Exercise aim - Please copy out every line of the data word for word.

[Source records]
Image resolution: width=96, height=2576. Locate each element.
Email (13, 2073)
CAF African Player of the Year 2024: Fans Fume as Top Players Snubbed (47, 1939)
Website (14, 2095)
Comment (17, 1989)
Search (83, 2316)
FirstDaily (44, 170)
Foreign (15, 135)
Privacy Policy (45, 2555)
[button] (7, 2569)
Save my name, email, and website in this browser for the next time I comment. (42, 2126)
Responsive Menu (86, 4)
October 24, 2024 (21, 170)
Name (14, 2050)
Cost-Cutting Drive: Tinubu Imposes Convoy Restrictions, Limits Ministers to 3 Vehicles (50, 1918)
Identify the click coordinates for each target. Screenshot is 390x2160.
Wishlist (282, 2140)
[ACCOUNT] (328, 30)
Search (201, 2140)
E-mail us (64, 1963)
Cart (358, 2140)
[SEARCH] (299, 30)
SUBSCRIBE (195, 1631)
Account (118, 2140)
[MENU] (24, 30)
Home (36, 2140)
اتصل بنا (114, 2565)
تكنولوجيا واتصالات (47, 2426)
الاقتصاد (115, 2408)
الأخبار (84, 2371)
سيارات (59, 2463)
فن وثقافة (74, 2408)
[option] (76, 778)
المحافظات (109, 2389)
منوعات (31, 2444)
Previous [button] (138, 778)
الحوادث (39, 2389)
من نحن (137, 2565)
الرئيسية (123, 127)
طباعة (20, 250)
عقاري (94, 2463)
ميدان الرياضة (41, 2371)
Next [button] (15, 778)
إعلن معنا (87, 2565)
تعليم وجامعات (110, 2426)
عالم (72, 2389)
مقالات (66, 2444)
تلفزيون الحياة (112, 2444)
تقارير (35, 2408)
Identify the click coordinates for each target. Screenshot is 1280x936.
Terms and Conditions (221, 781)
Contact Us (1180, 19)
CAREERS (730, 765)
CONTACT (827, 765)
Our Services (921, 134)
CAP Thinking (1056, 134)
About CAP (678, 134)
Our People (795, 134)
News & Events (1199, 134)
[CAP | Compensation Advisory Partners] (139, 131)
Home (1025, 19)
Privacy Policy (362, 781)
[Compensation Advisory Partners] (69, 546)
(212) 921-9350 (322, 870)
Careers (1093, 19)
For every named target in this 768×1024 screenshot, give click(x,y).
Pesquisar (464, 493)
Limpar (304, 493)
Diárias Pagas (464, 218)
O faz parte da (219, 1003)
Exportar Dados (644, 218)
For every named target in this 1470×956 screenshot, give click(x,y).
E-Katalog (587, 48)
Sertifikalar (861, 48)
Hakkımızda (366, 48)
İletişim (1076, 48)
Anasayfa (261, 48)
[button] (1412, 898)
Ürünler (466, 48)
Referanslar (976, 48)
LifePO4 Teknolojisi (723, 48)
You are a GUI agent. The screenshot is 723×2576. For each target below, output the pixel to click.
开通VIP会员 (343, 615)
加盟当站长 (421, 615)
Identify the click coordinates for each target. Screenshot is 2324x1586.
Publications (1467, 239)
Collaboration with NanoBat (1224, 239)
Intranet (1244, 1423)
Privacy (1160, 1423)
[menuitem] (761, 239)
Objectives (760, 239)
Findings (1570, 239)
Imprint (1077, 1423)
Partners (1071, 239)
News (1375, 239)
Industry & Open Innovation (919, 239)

Exercise solution -
Image resolution: width=96, height=2576. Locate each element.
Email (13, 2073)
CAF African Player of the Year 2024: Fans Fume as Top Players Snubbed (47, 1939)
Website (14, 2095)
Comment (17, 1989)
Search (83, 2316)
FirstDaily (44, 170)
Foreign (15, 135)
Privacy Policy (45, 2555)
[button] (7, 2569)
Save my name, email, and website in this browser for the next time I comment. (42, 2126)
Responsive Menu (86, 4)
October 24, 2024 (21, 170)
Name (14, 2050)
Cost-Cutting Drive: Tinubu Imposes Convoy Restrictions, Limits Ministers to 3 Vehicles (50, 1918)
Identify the click coordinates for each target. Screenshot is 390x2160.
Wishlist (282, 2140)
[ACCOUNT] (328, 30)
Search (201, 2140)
E-mail us (64, 1963)
Cart (358, 2140)
[SEARCH] (299, 30)
SUBSCRIBE (195, 1631)
Account (118, 2140)
[MENU] (24, 30)
Home (36, 2140)
اتصل بنا (114, 2565)
تكنولوجيا واتصالات (47, 2426)
الاقتصاد (115, 2408)
الأخبار (84, 2371)
سيارات (59, 2463)
فن وثقافة (74, 2408)
[option] (76, 778)
المحافظات (109, 2389)
منوعات (31, 2444)
Previous [button] (138, 778)
الحوادث (39, 2389)
من نحن (137, 2565)
الرئيسية (123, 127)
طباعة (20, 250)
عقاري (94, 2463)
ميدان الرياضة (41, 2371)
Next [button] (15, 778)
إعلن معنا (87, 2565)
تعليم وجامعات (110, 2426)
عالم (72, 2389)
مقالات (66, 2444)
تلفزيون الحياة (112, 2444)
تقارير (35, 2408)
Identify the click coordinates for each target. Screenshot is 1280x936.
Terms and Conditions (221, 781)
Contact Us (1180, 19)
CAREERS (730, 765)
CONTACT (827, 765)
Our Services (921, 134)
CAP Thinking (1056, 134)
About CAP (678, 134)
Our People (795, 134)
News & Events (1199, 134)
[CAP | Compensation Advisory Partners] (139, 131)
Home (1025, 19)
Privacy Policy (362, 781)
[Compensation Advisory Partners] (69, 546)
(212) 921-9350 (322, 870)
Careers (1093, 19)
For every named target in this 768×1024 screenshot, give click(x,y).
Pesquisar (464, 493)
Limpar (304, 493)
Diárias Pagas (464, 218)
O faz parte da (219, 1003)
Exportar Dados (644, 218)
For every named target in this 1470×956 screenshot, give click(x,y).
E-Katalog (587, 48)
Sertifikalar (861, 48)
Hakkımızda (366, 48)
İletişim (1076, 48)
Anasayfa (261, 48)
[button] (1412, 898)
Ürünler (466, 48)
Referanslar (976, 48)
LifePO4 Teknolojisi (723, 48)
You are a GUI agent. The screenshot is 723×2576. For each target below, output the pixel to click.
开通VIP会员 (343, 615)
加盟当站长 (421, 615)
Identify the click coordinates for each target. Screenshot is 2324x1586.
Publications (1467, 239)
Collaboration with NanoBat (1224, 239)
Intranet (1244, 1423)
Privacy (1160, 1423)
[menuitem] (761, 239)
Objectives (760, 239)
Findings (1570, 239)
Imprint (1077, 1423)
Partners (1071, 239)
News (1375, 239)
Industry & Open Innovation (919, 239)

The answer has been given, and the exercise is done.